Distinguishable dyads

Adding gender (or any distinguishing variable) to the APIM

When the two members of each dyad can be told apart — by gender, role, age, or any other stable marker — the actor and partner slopes are no longer forced to be equal. You can then ask whether the difference between actor and partner slopes is itself a substantively interesting quantity, and you can test whether gender moderates any of the actor or partner effects.

The four tutorials in this section cover the three standard ways to fit a distinguishable APIM in R.

Tutorial 04 — Distinguishable dyads: MLM moderator

Long format, lme4::lmer. Add gender as a moderator of every actor and partner effect. Simple slopes. Likelihood ratio test for the gender × predictor interaction block.

MLM + gender Intermediate

Open tutorial →

Tutorial 05 — Distinguishable dyads: SEM with moderation

Long format, lavaan. Manual interaction columns. Two-level SEM with the within-dyad interactions and the between-dyad moderators. Calculated simple slopes.

SEM + gender Advanced

Open tutorial →

Tutorial 06 — Distinguishable dyads: SEM wide

Wide format, lavaan. The three-model sequence: unconstrained, slopes-equal, fully constrained. The three nested likelihood ratio tests. The Olsen & Kenny (2006) indistinguishability test.

SEM wide Advanced

Open tutorial →

Tutorial 07 — Two-intercept models

Long format, lme4::lmer. The parameterisation trick: suppress the global intercept, replace it with two role-specific intercepts. Its SEM analogue in wide format.
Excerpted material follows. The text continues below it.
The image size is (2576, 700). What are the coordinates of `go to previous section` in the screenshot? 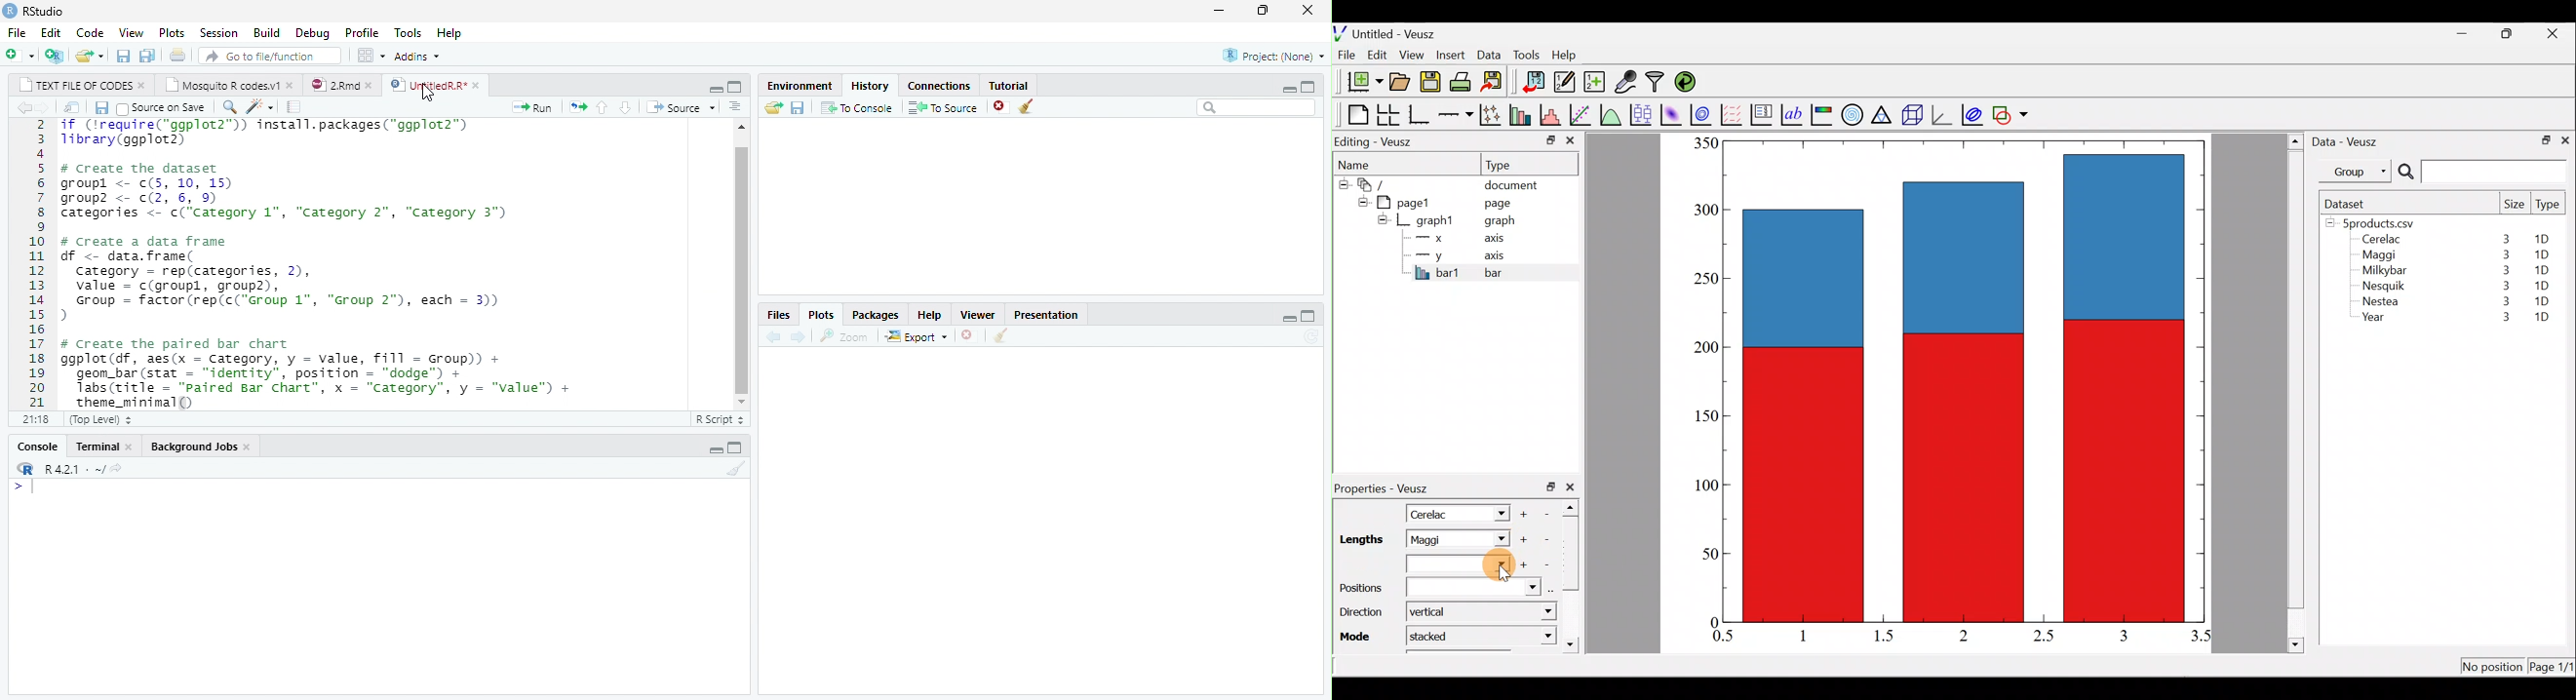 It's located at (604, 107).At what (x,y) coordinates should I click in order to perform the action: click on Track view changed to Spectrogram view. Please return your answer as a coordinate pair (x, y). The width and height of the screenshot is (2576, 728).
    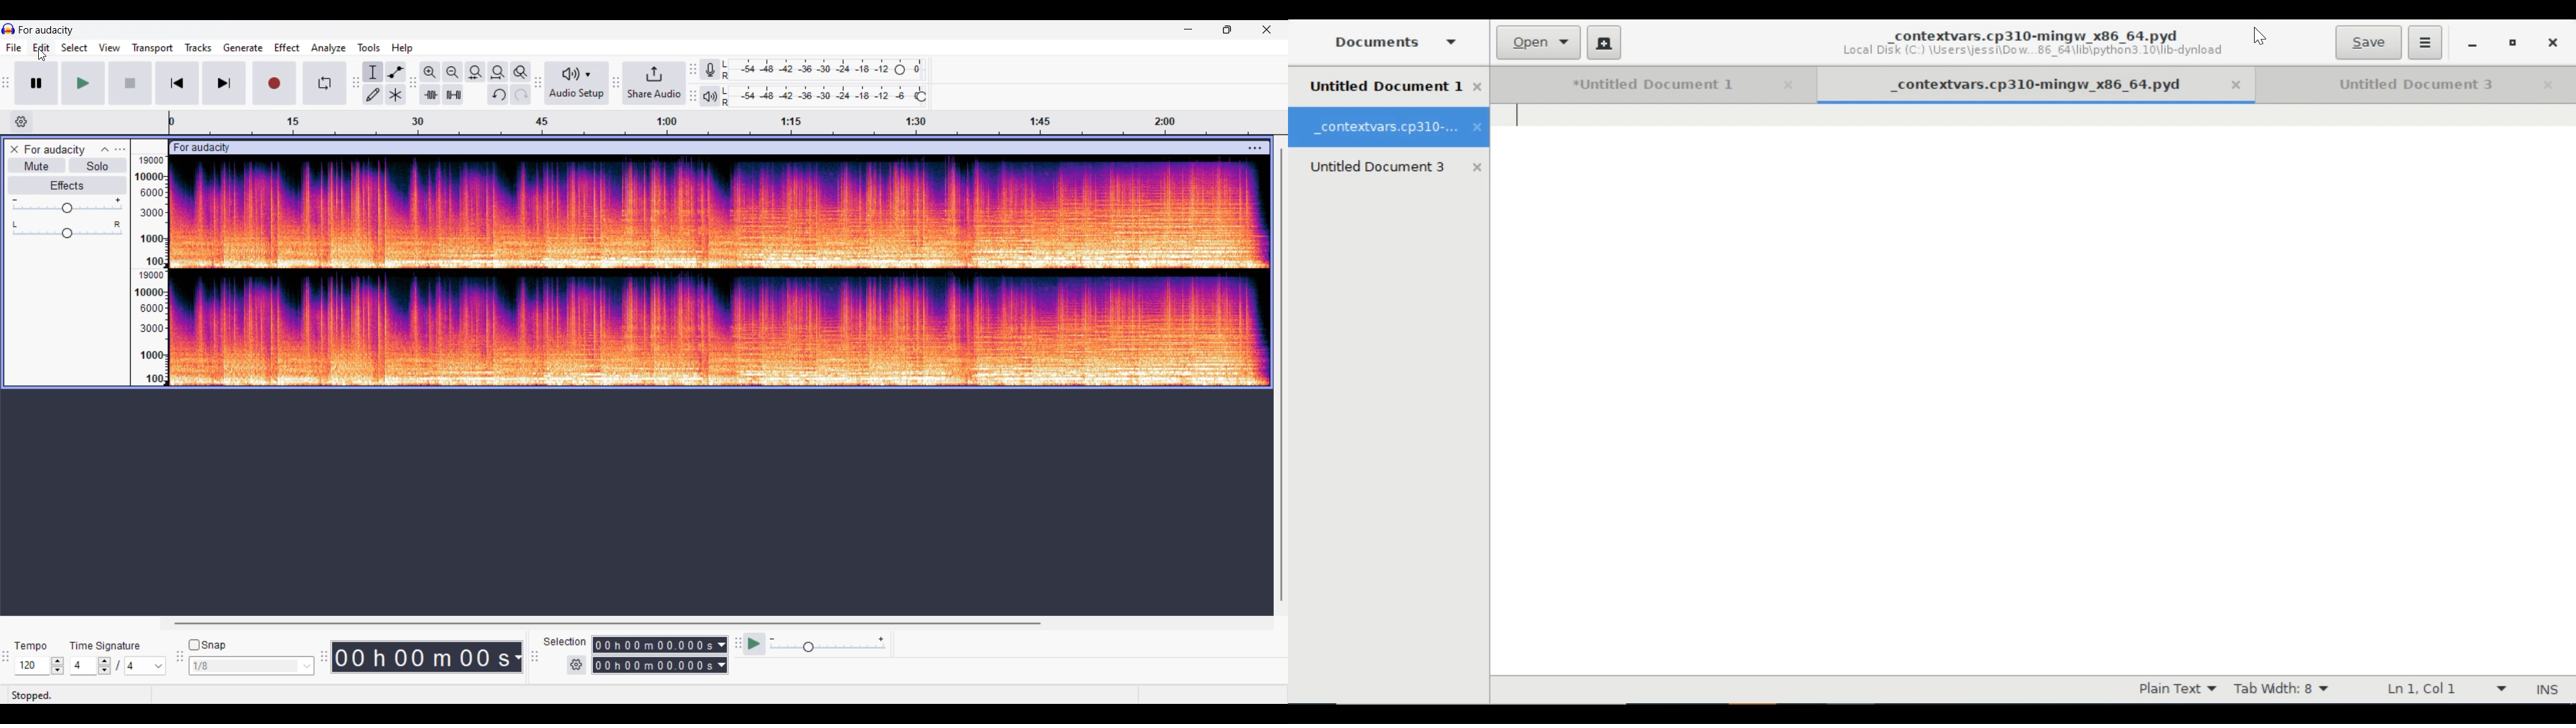
    Looking at the image, I should click on (720, 272).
Two-intercept Intermediate

Open tutorial →

How the four tutorials relate

The four approaches give you the same quantities — actor and partner slopes, separated by role — but they package the model differently.

  • MLM moderator (04). A single long-format model. Gender is a factor that interacts with every predictor. The intercept is the reference-group (male) intercept; the female intercept is the reference + the gender main effect.
  • SEM with moderation (05). The same idea in lavaan. Manual interaction columns make the within-dyad level of the model transparent. The two-level specification places the gender interactions at the within-dyad level and the dyad-level moderators at the between-dyad level.
  • SEM wide (06). Wide format, with separate paths for the two roles. The three-model sequence (unconstrained → slopes-equal → fully constrained) is the classical Olsen & Kenny (2006) indistinguishability test.
  • Two-intercept (07). A special parameterisation that estimates both intercepts directly (rather than as reference + main effect). Useful when you want to report absolute group means.

The MLM and SEM specifications should give you nearly identical estimates. The MLM is usually easier to read; the SEM gives you fit indices and the k-pattern tests for free.

A note on the data

The dyad_data.RData dataset has a single DGP-level gender difference: a 0.15-point gap in the male and female intercepts (\(\alpha_m = 5.00\), \(\alpha_f = 4.85\)). The actor and partner slopes are equal across gender in the DGP. This means:

  • The MLM moderator likelihood ratio test should not reject the null of no gender × predictor interaction.
  • The SEM wide slope-equality test should be non-significant.
  • The SEM wide intercept-equality test should be significant, because the male and female intercepts differ by 0.15.

This is the standard empirical pattern: dyad members are distinguishable by means but not by effects. The two-intercept tutorial is the recommended specification for this case.